На меня бы он рявкнул за такое, а тут молчал.
— Сын у меня и вправду золотой был, — наконец проговорил дед. — Рад бы сказать, что он в меня пошел, но он копией моего дядьки был. Как внешне, так и внутренне.
Дед махнул рукой в сторону висящей под потолком рубахи.
— Это дядьки моего рубаха… Он ведь поэтом был. Да не каким-то там рифмоплетом, а настоящим мастером слова. Говорят, такие стихи писал, что столичные журналы за него дрались. Критики его самородком называли. Потом у него сложная любовная история случилась, ревнивый муж прямо в сердце выстрелил. Видите ржавое пятно на груди? Все из-за стихов.
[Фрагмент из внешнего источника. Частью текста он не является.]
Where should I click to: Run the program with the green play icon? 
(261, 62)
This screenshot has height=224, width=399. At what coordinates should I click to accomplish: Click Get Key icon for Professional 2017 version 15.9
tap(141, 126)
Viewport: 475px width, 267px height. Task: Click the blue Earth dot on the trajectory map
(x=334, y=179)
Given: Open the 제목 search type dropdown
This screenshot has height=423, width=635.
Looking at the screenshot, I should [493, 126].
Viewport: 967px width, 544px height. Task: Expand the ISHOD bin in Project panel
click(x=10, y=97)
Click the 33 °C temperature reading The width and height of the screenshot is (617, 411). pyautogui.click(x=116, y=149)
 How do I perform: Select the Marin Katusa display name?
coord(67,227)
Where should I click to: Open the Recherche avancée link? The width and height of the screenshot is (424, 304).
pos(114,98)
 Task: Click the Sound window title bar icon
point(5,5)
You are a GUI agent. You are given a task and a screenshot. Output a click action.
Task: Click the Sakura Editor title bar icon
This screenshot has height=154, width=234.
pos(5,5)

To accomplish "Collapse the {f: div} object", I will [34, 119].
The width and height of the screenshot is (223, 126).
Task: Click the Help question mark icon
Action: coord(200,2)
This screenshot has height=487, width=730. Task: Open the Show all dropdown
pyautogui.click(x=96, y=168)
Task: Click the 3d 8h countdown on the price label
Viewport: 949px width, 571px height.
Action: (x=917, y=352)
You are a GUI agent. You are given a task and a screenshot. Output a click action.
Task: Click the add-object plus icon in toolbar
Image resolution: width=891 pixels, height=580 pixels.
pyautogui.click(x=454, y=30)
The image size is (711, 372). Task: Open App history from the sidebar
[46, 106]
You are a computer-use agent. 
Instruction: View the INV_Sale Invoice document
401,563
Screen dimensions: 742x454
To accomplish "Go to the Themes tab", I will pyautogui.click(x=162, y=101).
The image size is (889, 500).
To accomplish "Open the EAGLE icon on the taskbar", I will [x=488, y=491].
— Точно! — вскинулся приезжий. — Сын ваш тоже стихи писал. Поздравительные. Мне вот он на пятидесятилетие так написал: «Всегда тормози у счастливого случая, здоровья тебе и благополучия!». Я ведь тормозные системы тогда обслуживал, это потом на двигатели перешел.
Сослуживец скатал еще один шарик из мякиша и тихо всхлипнул.
Когда мы его проводили, дед поставил грамоту и значок на полку, обнял меня и отправился к себе.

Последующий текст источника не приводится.